Recall that it was Dr. Williams’ February 22 column that exposed Jay Bennish’s geography class political tirade. The groundswell grew into a national outrage after Sean Allen, the student who recorded Mr. Bennish, went on Mike Allen’s talk-radio program in Denver and played the tape.
Last Wednesday, Williams informed readers, as if there was any real doubt, that there are plenty of Jay Bennishes out there indoctrinating kids. He also compares his teaching approach to Bennish’s, and makes it clear that wasting precious time on non-subject material (indoctrination or not) is not an innocent pasttime:
The issue is neither academic freedom and free speech nor public exposure of the teacher’s comments.
It’s academic and intellectual dishonesty when a teacher, who is supposed to be teaching geography, uses his classroom to indoctrinate relatively uninformed teenagers. Recording the teacher’s comments broke neither school policy nor Colorado law. But more importantly, I believe that what teachers say in class should be subject to parental and public scrutiny.
I’ve taught economics for 37 years. I encourage students to record my lectures. Moreover, I tell them that the class deals with positive economics and if they hear me make a statement appearing to be an opinion, without saying so, they are to raise their hands and say, “Professor Williams, we didn’t take this class to be indoctrinated with your personal opinions passed off as economic theory; that’s academic dishonesty.” I also tell them that if I ever preface a comment with, “In my opinion,” they can stop taking notes because my opinion is irrelevant to economic theory.

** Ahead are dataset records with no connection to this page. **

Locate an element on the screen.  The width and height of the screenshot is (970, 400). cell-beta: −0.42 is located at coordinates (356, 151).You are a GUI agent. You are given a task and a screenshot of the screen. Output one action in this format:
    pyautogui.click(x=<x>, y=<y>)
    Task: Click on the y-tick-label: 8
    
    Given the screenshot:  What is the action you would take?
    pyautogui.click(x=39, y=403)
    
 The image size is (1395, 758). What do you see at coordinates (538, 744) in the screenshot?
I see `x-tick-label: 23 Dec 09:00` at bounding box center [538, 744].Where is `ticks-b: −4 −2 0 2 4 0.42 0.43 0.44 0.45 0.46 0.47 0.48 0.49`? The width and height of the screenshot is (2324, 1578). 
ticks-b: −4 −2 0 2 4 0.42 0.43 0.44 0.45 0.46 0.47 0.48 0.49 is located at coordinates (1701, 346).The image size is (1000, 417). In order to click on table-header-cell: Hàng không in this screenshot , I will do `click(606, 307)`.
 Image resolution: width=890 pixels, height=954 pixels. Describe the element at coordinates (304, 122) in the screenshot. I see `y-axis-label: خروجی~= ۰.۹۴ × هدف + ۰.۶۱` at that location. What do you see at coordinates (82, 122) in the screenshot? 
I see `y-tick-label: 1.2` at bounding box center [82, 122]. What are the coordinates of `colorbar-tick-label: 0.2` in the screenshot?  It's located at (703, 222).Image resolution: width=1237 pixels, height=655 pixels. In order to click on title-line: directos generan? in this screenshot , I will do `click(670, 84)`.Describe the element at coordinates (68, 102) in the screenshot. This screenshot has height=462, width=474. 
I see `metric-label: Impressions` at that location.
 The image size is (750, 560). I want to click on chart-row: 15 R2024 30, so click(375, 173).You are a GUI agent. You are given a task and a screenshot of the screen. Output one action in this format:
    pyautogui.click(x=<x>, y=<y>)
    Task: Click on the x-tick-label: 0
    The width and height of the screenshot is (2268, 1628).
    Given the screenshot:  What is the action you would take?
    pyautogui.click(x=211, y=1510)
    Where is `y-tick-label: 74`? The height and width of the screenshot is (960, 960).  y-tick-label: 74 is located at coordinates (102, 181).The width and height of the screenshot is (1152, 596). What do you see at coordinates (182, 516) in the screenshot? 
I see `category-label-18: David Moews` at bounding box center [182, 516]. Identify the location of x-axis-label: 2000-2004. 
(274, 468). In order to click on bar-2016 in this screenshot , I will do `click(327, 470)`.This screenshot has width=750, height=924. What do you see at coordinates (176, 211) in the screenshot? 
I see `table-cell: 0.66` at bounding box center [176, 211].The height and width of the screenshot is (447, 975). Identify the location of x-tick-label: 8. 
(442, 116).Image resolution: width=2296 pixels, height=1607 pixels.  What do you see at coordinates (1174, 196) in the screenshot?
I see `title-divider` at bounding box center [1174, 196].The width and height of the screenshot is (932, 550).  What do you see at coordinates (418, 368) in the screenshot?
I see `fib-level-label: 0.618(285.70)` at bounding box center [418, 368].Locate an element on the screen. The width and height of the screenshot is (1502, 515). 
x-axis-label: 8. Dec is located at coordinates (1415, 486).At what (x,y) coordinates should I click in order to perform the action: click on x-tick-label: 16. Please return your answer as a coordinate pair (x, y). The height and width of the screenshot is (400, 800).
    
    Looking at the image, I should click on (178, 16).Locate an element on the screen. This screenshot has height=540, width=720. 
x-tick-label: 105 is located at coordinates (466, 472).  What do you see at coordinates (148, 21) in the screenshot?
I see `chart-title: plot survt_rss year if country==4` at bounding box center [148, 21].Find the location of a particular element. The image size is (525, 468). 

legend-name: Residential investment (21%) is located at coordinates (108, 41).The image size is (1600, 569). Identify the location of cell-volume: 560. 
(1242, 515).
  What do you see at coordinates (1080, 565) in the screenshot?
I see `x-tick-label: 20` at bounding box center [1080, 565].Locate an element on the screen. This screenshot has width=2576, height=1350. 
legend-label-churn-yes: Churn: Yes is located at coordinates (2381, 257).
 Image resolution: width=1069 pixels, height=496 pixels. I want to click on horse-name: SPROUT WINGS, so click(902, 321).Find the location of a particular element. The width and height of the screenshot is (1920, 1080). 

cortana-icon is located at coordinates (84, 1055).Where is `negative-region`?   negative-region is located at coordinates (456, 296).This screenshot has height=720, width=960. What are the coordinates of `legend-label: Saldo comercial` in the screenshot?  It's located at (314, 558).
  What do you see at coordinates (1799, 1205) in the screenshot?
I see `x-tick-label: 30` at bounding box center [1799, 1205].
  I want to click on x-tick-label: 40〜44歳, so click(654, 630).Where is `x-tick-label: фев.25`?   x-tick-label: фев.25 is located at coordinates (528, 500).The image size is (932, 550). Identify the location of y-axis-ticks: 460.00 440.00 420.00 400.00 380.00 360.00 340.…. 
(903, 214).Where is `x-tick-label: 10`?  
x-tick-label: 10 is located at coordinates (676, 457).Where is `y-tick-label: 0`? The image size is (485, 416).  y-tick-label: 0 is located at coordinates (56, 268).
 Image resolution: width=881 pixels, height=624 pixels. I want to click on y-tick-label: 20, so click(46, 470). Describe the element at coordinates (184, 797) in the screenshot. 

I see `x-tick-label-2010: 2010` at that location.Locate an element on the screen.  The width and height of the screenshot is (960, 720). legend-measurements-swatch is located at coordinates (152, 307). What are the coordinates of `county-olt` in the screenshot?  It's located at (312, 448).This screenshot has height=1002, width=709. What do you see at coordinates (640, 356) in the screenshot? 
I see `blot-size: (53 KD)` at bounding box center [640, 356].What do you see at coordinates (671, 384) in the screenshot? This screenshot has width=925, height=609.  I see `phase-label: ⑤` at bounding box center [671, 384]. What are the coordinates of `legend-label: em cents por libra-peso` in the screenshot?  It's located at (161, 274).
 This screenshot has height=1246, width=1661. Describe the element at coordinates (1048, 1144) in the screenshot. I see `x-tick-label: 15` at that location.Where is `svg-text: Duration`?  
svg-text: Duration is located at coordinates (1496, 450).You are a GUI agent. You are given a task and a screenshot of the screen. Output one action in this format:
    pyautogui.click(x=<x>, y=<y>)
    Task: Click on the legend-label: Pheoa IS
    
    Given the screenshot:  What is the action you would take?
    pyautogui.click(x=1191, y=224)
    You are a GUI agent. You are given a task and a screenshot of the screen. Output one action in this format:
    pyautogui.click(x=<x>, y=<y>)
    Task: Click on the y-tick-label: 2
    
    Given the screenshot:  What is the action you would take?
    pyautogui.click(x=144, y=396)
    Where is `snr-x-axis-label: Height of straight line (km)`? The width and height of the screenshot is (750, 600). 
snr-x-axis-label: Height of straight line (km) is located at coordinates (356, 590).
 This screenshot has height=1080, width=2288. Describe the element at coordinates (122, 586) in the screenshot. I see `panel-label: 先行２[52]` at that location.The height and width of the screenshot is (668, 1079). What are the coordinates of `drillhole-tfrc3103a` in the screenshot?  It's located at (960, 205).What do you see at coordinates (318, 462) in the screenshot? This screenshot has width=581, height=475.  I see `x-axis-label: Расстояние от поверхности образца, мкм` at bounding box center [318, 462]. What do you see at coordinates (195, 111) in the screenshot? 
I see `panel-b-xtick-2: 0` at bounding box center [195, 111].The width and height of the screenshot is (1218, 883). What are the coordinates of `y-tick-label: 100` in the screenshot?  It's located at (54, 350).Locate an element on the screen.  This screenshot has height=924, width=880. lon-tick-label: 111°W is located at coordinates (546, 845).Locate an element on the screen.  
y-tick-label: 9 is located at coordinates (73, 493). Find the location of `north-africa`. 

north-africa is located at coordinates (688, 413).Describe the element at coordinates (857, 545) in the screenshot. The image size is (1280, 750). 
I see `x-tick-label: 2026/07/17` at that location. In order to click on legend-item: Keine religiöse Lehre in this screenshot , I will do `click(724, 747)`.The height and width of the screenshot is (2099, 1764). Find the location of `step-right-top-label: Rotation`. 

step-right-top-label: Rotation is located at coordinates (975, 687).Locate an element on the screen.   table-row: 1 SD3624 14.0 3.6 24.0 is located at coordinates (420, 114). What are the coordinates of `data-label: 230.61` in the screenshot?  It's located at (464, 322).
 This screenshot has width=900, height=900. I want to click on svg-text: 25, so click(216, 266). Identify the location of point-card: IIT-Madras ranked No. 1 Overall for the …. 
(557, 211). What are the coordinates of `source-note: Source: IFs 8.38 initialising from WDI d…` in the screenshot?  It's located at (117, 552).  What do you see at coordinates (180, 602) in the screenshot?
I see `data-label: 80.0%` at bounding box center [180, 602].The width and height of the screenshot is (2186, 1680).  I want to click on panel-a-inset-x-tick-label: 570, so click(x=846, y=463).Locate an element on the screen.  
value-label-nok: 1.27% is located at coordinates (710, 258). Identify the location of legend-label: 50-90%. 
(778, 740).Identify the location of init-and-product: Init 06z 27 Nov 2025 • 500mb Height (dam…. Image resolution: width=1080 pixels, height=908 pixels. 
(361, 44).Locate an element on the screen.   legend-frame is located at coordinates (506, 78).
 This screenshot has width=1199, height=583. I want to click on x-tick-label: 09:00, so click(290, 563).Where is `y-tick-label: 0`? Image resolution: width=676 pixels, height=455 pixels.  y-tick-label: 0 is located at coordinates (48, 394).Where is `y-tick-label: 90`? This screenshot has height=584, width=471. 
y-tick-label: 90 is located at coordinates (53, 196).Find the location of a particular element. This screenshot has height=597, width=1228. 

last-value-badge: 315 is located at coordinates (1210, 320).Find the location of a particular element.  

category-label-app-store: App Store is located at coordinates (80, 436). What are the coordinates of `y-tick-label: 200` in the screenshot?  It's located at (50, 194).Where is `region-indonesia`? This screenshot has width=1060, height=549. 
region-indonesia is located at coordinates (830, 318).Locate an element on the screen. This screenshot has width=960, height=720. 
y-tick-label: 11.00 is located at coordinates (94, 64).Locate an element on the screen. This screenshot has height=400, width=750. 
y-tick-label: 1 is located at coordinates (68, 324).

I’ve received numerous letters from all over our country saying that indoctrination at Overland High School is by no means unique. It’s widespread, and much of it is anti-American. Where the indoctrination is not anti-American, it’s an attack on family values and traditional standards of decency. The unique aspect of the Overland High School affair is the hard, undeniable recorded evidence. Without it, teachers and administrators might have lied, denied or misrepresented what was said. After all, it would be the word of a teenager against an adult professional. Today’s microtechnology, might be just what the doctor ordered to put a stop to teachers using their position to indoctrinate our youth.
Preaching instead of teaching might go a long way toward explaining why in civics, math, reading, writing and geography, nearly a quarter of all students leave high school with academic skills that are “Below Basic,” the category the National Assessment of Educational Progress (NAEP) uses for students unable to display even partial mastery of knowledge and skills fundamental for proficient work at their grade level. In science, 47 percent leave high school with skills Below Basic, and in American history, it’s 57 percent. I’d like for Jay Bennish’s supporters to explain how his indoctrination will help that.
Me too, but I’m not expecting a coherent answer, or even any.